竹西寛子
Born in 1929 in
Hiroshima, Takenishi Hiroko was a witness to the first
atomic bomb attack in history, at the age of
sixteen. After
V-J Day, and throughout the
Allied occupation of Japan, American
censors under the control of
SCAP Douglas MacArthur kept literature pertaining to the bomb out of the public's reach, and so the attack on Hiroshima was not chronicled in detail by the
popular media.
Takenishi came of age during this time, enrolling at Waseda University in 1950 and engrossing herself in postgraduate literary studies of Motoori Norinaga and the Tale of Genji afterward. She became an essayist in the early 1960's, writing about Japanese literature, and her 1964 work Yukiki no Ki ("Writings that Come and Go") won her her first major literary prize in Japan.
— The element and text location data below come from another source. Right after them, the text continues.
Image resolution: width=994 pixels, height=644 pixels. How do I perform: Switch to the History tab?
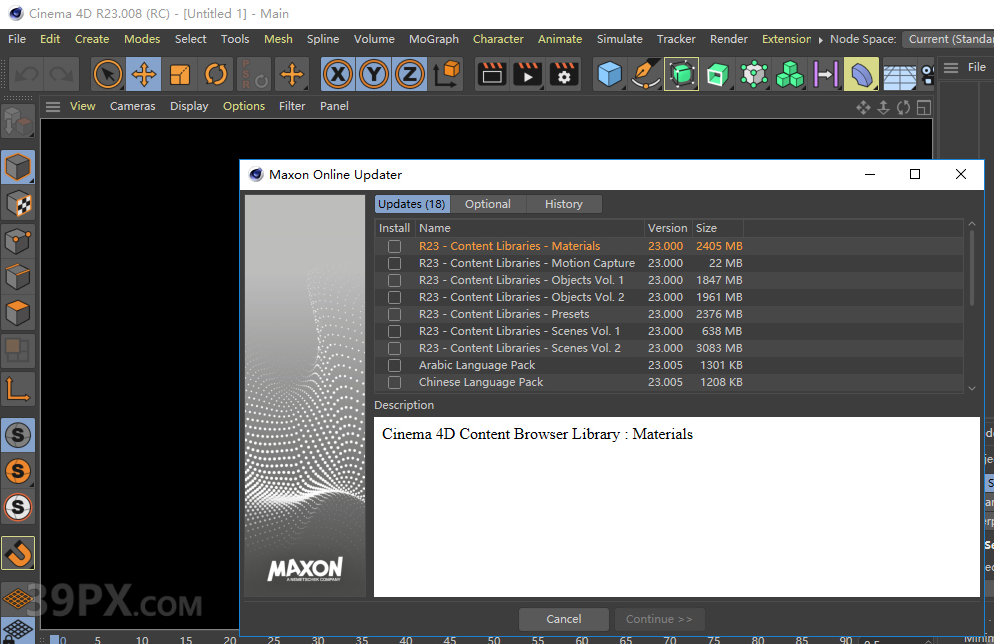click(x=563, y=204)
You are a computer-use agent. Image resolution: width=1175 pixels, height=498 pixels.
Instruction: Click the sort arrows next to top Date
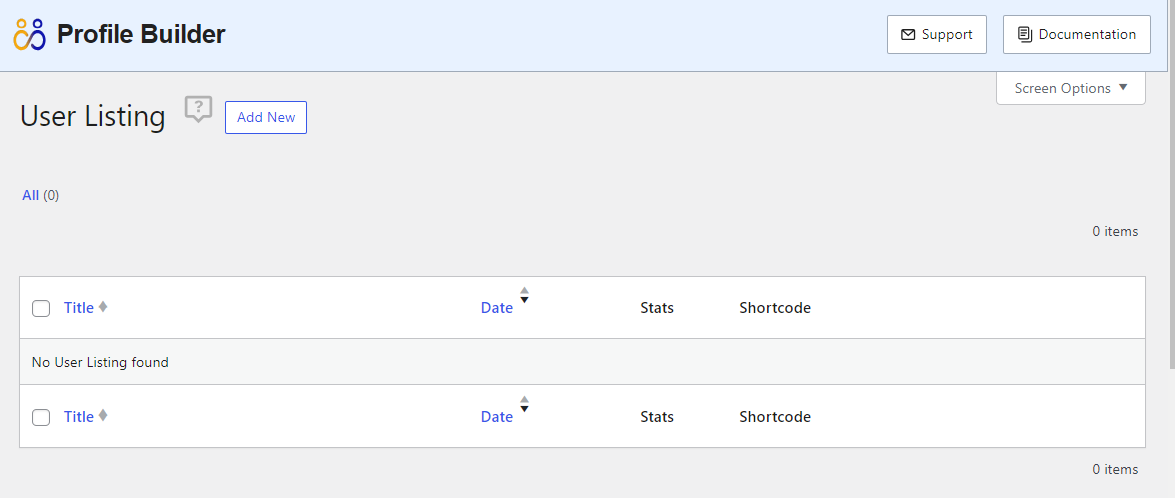coord(525,295)
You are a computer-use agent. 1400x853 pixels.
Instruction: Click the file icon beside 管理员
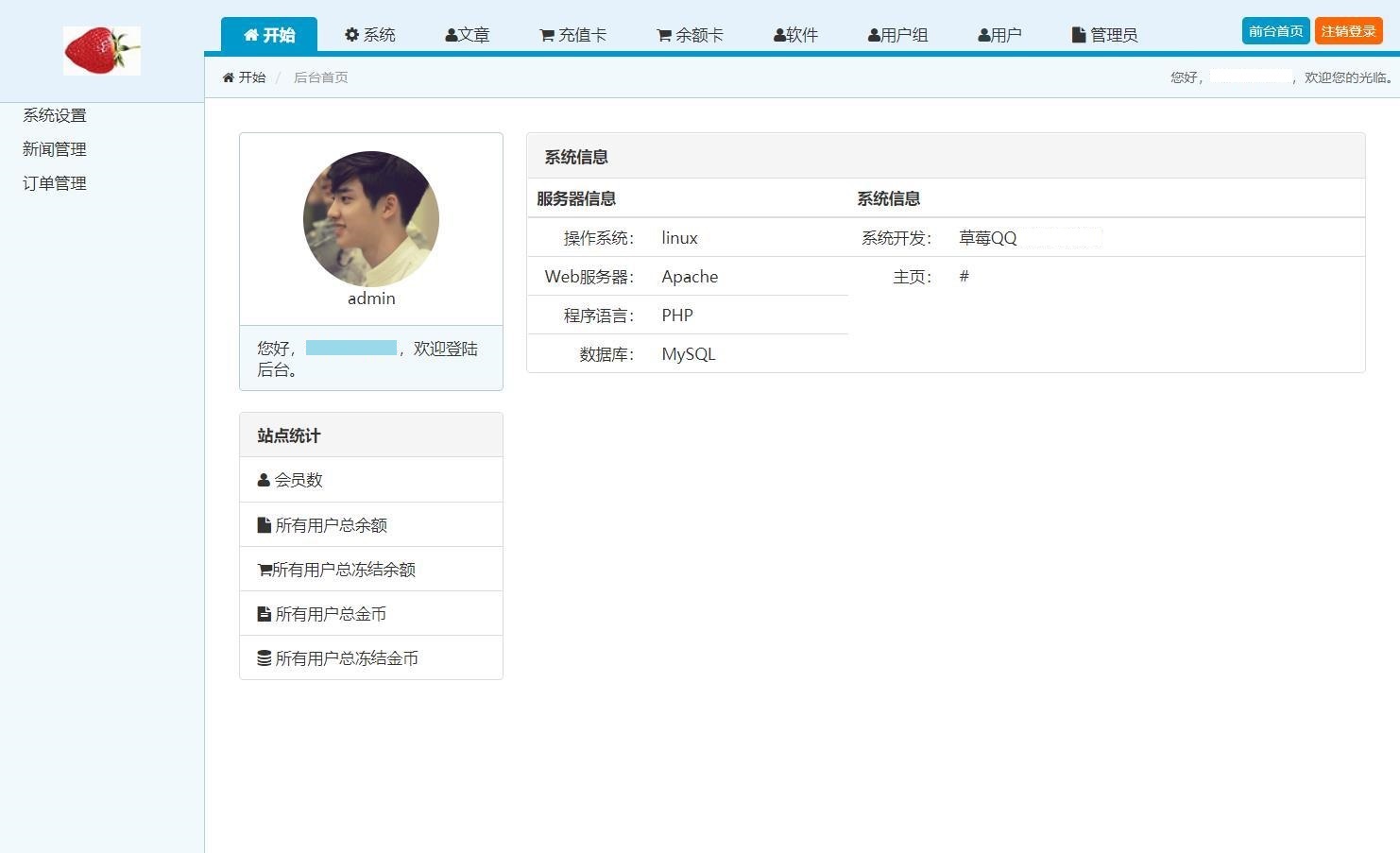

By that point, many Japanese were questioning the motives of the United States in East Asia, and the younger generation was already in open revolt against the goals of politicians like Kishi Nobusuke. Novelist Ibuse Masuji had published the first major Japanese historical fiction account of Hiroshima, Kuroi Ame ("Black Rain"), in 1965. Takenishi set aside her studies, and sat down to write her own chronicle of the attack.
The resulting work, her 1969 short story Gishiki ("The Rite"), marked her fiction debut, and is still one of the most graphic and frightening accounts of the A-bomb's fall ever written. It is also the only Takenishi work that has ever been translated into English, appearing in Oe Kenzaburo's 1985 anthology 'Crazy Iris' and Other Stories of the Atomic Aftermath. In it, Takenishi presented the attack on Hiroshima through contrasts with the works of classical Japanese literature she had studied before, and focused on the psychological effect it had on its survivors decades afterward.
She followed this meme to publish two collections of Hiroshima-related short stories, 1975's Tsuru "The Cranes" and 1978's Kangensai ("The Orchestral Festival"), before leaving ground zero behind and returning to the kinder, gentler world of literary criticism, where she remains today.